A Fundação Renova encerrou outubro com mais de 500 acordos de pagamento de indenização para casos de difícil comprovação de danos causados pelo rompimento da barragem de Fundão. O valor pago aos atingidos dos municípios de Baixo Guandu e Naque (MG), os primeiros contemplados do novo sistema indenizatório, implementado a partir de decisão da 12ª Vara Federal em ações apresentadas por Comissões de Atingidos, soma cerca de R$ 48 milhões.

Mais de 5.500 requerimentos foram apresentados desde agosto, quando o novo sistema entrou em vigor e instituiu matriz de danos própria a diversas categorias profissionais: lavadeiras, artesãos, areeiros, carroceiros e extratores minerais, pescadores de subsistência, pescadores informais/artesanais/de fato, cadeia produtiva da pesca, revendedores de pescado informais e ambulantes, associações, agricultores, produtores rurais, ilheiros, meeiros, arrendatários e aquicultores para consumo próprio, e agricultores, produtores rurais, ilheiros para comercialização informal.

A operação do novo sistema contou com a implementação de uma plataforma on-line, denominada Portal do Advogado, que está disponível no site da Fundação Renova (www.fundacaorenova.org) para atender especificamente a essas categorias informais e com difícil comprovação de danos.
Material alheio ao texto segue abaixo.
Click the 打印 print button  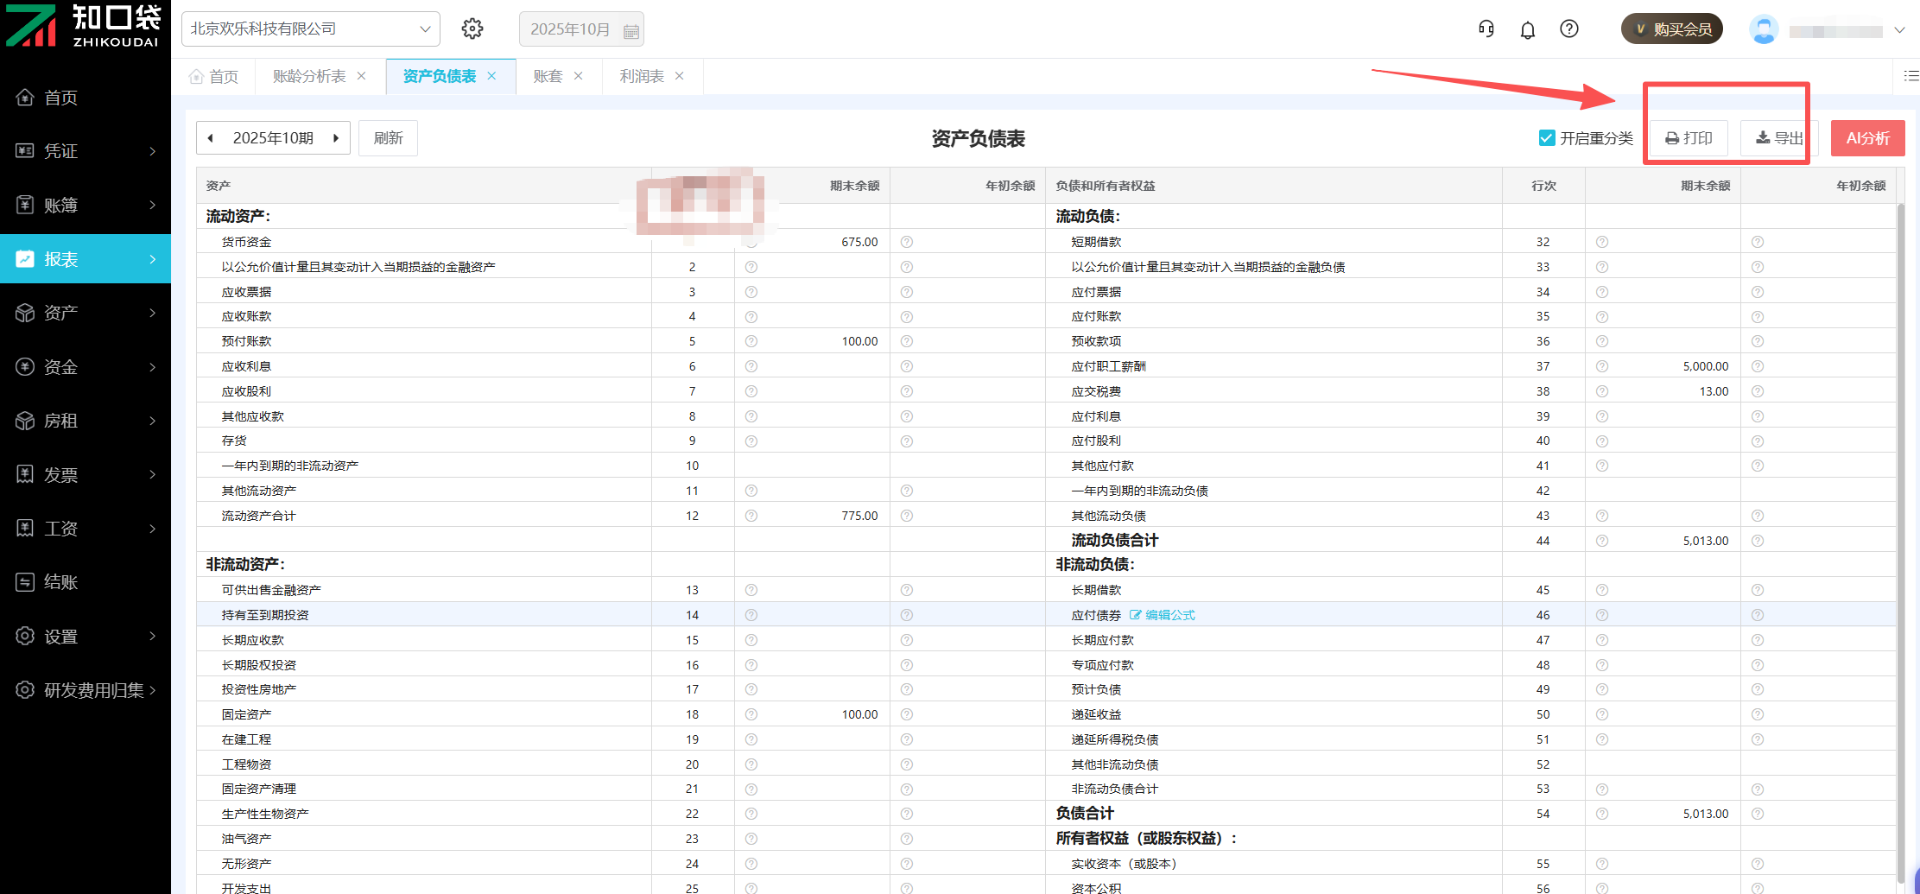[x=1688, y=138]
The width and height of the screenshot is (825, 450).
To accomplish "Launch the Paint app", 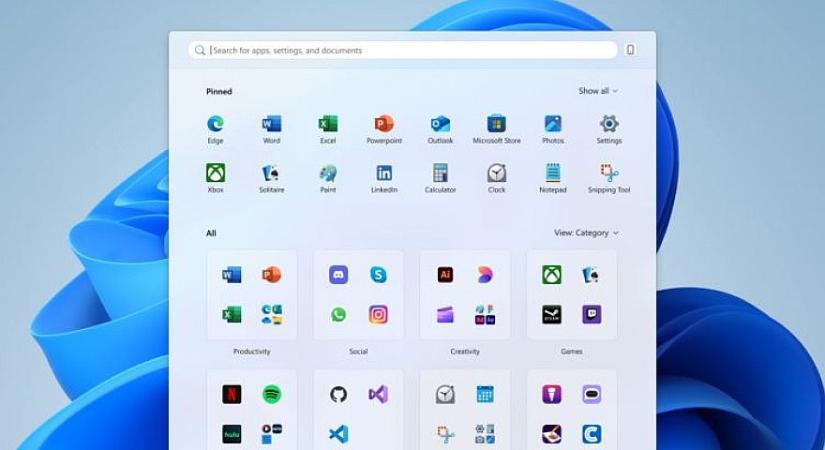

O prazo final definido para acesso à plataforma on-line nos dois municípios foi prorrogado pela Justiça e agora é dia 31 de janeiro de 2021.
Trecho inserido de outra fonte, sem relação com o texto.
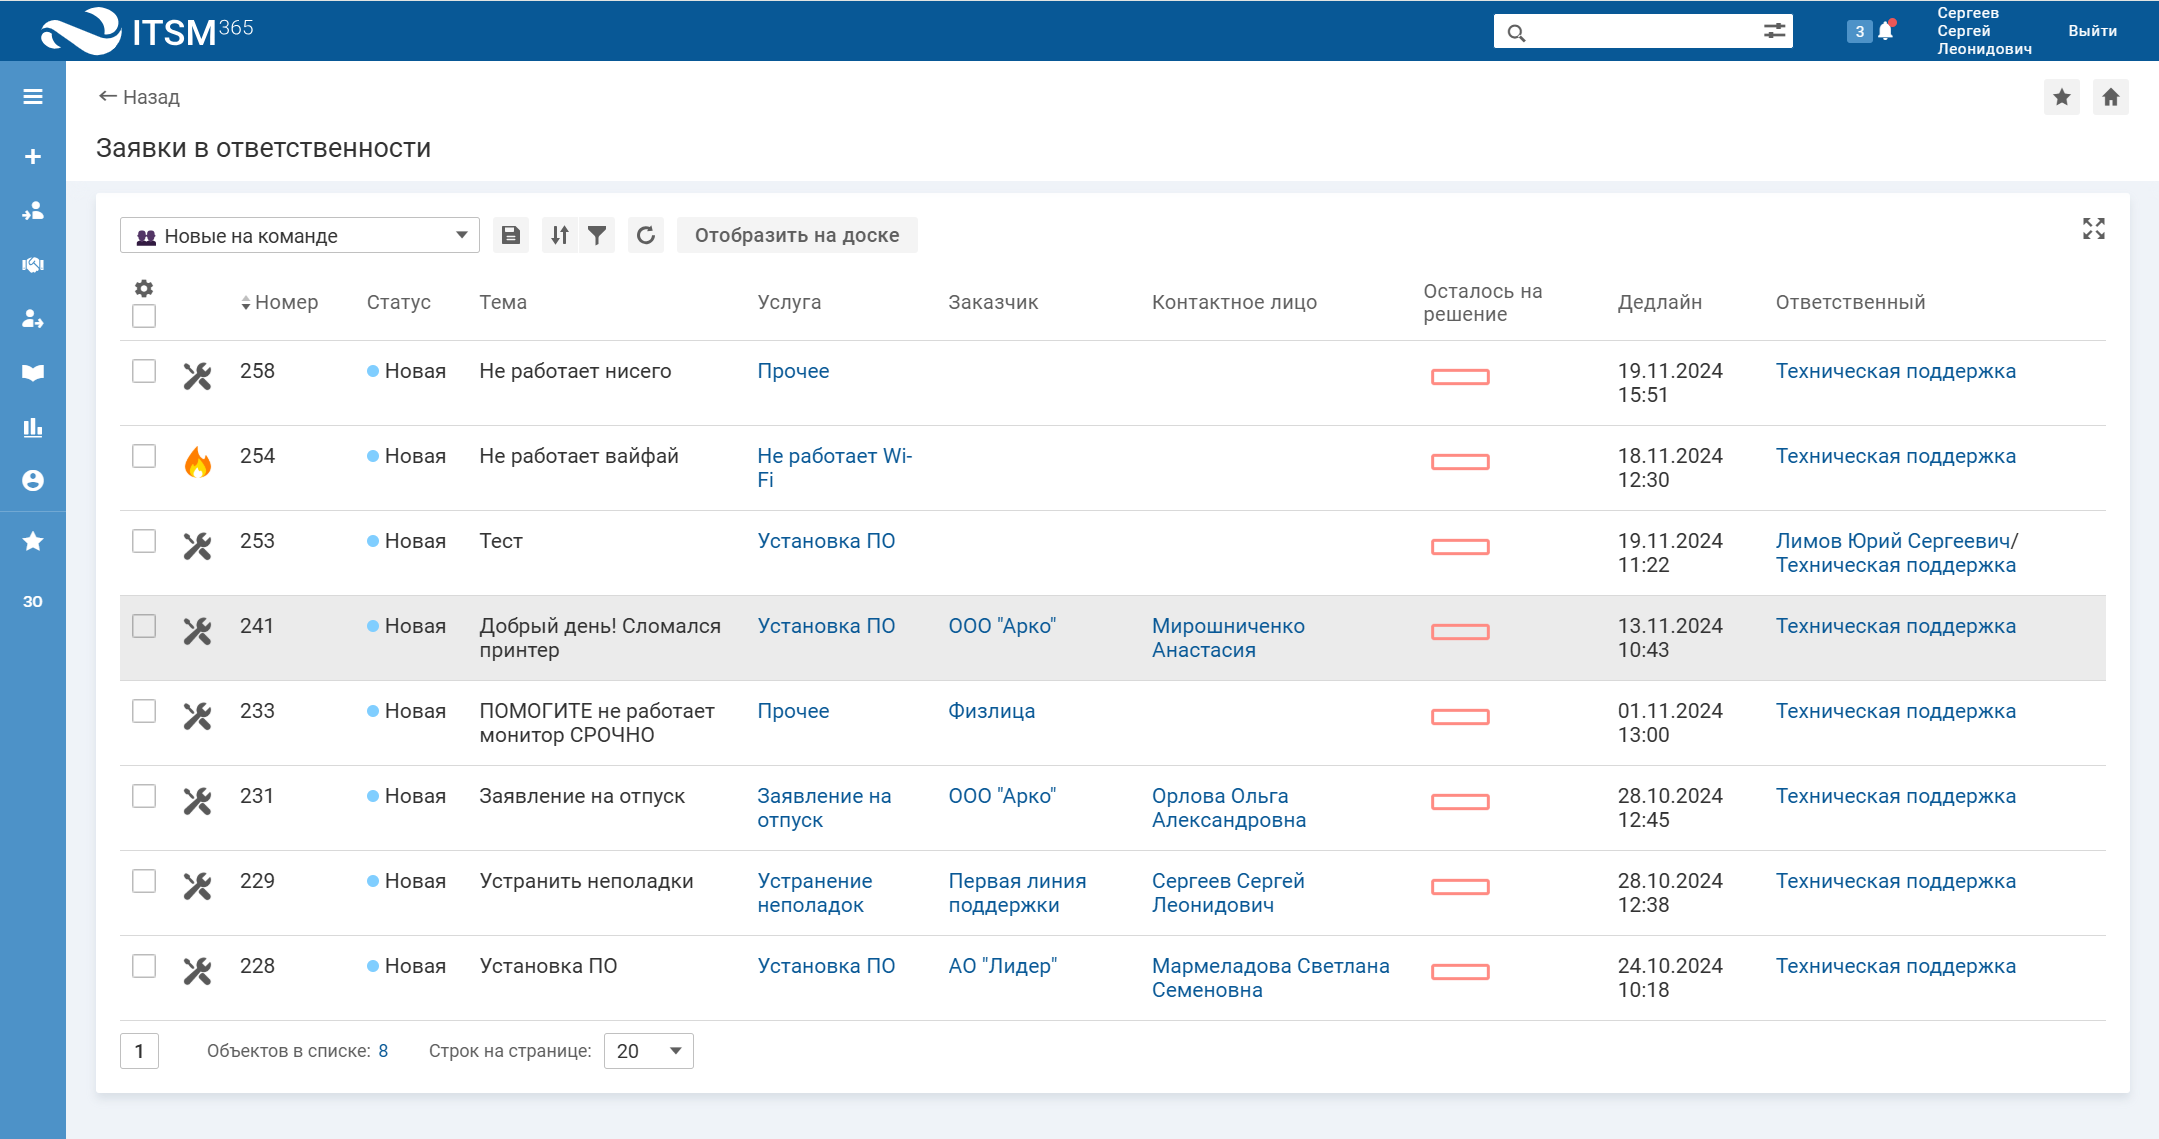
Task: Expand the list to fullscreen view
Action: pyautogui.click(x=2094, y=229)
Esse novo sistema, totalmente automatizado, traz definitividade e segurança para o atingido, por contar com o acompanhamento de advogado e ser homologado pela Justiça. Além disso, para atender categorias com alto grau de informalidade, a documentação exigida é mais simplificada que a do Programa de Indenização Mediada.

O acesso à plataforma é o primeiro passo para dar entrada no sistema de indenização. Os atingidos precisam ser representados por advogados ou defensores públicos que precisam cumprir todas as etapas descritas na plataforma e atender às determinações das sentenças, como apresentar a documentação exigida. Depois que esse processo é finalizado, em caso de aceite da proposta de indenização, o termo de acordo é encaminhado à Justiça. Somente após a homologação pelo Juízo, o acordo é considerado firmado e a indenização é paga.